Consigne 1
Réécrivez les enregistrements, tout ce qui va de la ligne contenant « Click the MARQ BIZPARK wordmark text » jusqu'à la ligne contenant « This screenshot has height=1330, width=1262. », en remplaçant « Instruction » par « Task » sans rien modifier d'autre.

This might be the wrong place

A quoi sert le rock dans This Must Be the Place ?

Festival / Récompenses | Par Julien Di Giacomo | Le 18 mai 2011 à 11h30

Dans This Must be the Place (dont vous pouvez voir quelques extraits ici), projeté aujourd'hui en compétition au Festival de Cannes, Sean Penn incarne Cheyenne, un quinquagénaire lancé sur les traces d'un ancien nazi après la mort de son père. Le film s'annonce comme un road movie mâtiné de drame contemplatif, mais un détail semble faire tache : Cheyenne est une ancienne rock star. En quoi ce trait du personnage est-il utile au scénario ? Bonne question.

Pourquoi préférer l'ersatz à l'original ?
On le sait, le cinéma et le monde de la musique vivent depuis de longues décennies une belle histoire d'amour, principalement matérialisée sous forme de comédies musicales (de Grease au Rocky Horror Picture Show), de biopics (de Walk the Line à Notorious B.I.G.) et de documentaires (de Dont Look Back à Never Say Never). Plus d'un acteur, encouragé par ses expériences, a d'ailleurs sauté le pas pour donner de la voix sur CD.

Mais si le 7e art aime dépeindre la vie des grands noms du monde de la musique, il lui arrive parfois de créer ses propres artistes, ses petites ou grandes stars de fiction. L'exemple le plus fameux de ce phénomène reste sans doute Spinal Tap, faux documentaire déjanté sur un groupe de rock fictif.

Etant donné que la quasi-totalité des biopics sont des drames ou des success stories respectueuses, la création de fausses idoles est une alternative évidente pour raconter une histoire drôle dans le monde de la musique. Les aventures de Tenacious D ou des Blues Brothers sont trop belles pour être vraies.


Stand by your man extrait de The Blues Brothers

Mais il existe d'autres excuses que la comédie pour créer ses propres musiciens vedettes. Le fanatisme, qu'il soit mal digéré ou au contraire pleinement assumé, explique également plus d'un scénario, comme celui de Crazy Heart. Le Bad Blake interprété par Jeff Bridges résulte d'une hybridation entre les vieux briscards de la country music Waylon Jennings, Merle Haggard et Kris Kristofferson. A ces influences-ci, on peut ajouter que le personnage du roman d'origine était quant à lui inspiré de Hank Thompson et de Ramblin'Jack Elliott (bien que ce dernier donne plutôt dans la folk).

Dans Crazy Heart, on peut alors clairement constater que, si le personnage principal rappelle pas moins de cinq personnalités bel et bien réelles, il n'en reste pas moins un chanteur imaginaire. Crédible, mais imaginaire, à tel point que Jeff Bridges n'est pas celui qui a été primé aux Oscars pour sa performance vocale. Cette liberté permet au réalisateur Scott Cooper de n'avoir de comptes à rendre à personne en termes de réalisme, et au scénariste de mener son intrigue comme bon lui semble.

Éléments listés dans un jeu de données
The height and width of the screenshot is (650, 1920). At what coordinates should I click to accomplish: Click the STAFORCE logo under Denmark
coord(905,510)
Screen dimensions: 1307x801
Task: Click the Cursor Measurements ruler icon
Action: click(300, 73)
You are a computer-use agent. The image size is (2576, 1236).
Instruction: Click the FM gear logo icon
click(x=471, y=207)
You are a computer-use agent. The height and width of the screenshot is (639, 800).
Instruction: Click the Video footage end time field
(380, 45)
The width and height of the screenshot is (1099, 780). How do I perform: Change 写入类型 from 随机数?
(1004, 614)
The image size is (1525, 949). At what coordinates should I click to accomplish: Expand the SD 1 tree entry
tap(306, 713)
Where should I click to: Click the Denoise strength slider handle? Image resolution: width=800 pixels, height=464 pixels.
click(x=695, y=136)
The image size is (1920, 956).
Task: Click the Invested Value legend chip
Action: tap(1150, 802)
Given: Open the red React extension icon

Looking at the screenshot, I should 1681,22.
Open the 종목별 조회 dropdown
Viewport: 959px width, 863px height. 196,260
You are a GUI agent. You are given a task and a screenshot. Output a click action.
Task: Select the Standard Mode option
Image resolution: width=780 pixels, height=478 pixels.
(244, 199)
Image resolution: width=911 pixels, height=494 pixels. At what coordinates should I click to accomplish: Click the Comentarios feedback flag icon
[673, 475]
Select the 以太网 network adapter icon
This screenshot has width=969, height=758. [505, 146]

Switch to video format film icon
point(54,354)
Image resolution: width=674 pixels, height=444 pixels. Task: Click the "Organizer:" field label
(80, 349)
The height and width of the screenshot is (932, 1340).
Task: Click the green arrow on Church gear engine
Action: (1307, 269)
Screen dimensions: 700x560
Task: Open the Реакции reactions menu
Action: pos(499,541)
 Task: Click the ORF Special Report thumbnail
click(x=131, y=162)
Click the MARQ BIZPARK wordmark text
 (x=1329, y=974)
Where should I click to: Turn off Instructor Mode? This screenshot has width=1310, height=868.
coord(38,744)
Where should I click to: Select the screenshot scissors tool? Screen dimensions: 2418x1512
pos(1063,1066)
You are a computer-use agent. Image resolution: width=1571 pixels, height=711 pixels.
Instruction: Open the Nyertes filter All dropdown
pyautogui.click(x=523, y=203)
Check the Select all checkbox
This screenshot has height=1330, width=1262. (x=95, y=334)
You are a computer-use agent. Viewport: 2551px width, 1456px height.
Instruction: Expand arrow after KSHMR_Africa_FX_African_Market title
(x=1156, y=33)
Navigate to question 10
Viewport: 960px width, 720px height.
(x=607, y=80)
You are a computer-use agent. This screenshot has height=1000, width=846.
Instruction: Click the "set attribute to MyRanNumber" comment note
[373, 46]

Consigne 2
Transcrivez fidèlement tout ce qui va de « Mais si le 7e » jusqu'à « pour être vraies. » dans le texte.

Réponse correcte 1
Click the MARQ BIZPARK wordmark text
 (x=1329, y=974)
Where should I click to: Turn off Instructor Mode? This screenshot has width=1310, height=868.
coord(38,744)
Where should I click to: Select the screenshot scissors tool? Screen dimensions: 2418x1512
pos(1063,1066)
You are a computer-use agent. Image resolution: width=1571 pixels, height=711 pixels.
Task: Open the Nyertes filter All dropdown
pyautogui.click(x=523, y=203)
Check the Select all checkbox
This screenshot has height=1330, width=1262. (x=95, y=334)

Réponse correcte 2
Mais si le 7e art aime dépeindre la vie des grands noms du monde de la musique, il lui arrive parfois de créer ses propres artistes, ses petites ou grandes stars de fiction. L'exemple le plus fameux de ce phénomène reste sans doute Spinal Tap, faux documentaire déjanté sur un groupe de rock fictif.

Etant donné que la quasi-totalité des biopics sont des drames ou des success stories respectueuses, la création de fausses idoles est une alternative évidente pour raconter une histoire drôle dans le monde de la musique. Les aventures de Tenacious D ou des Blues Brothers sont trop belles pour être vraies.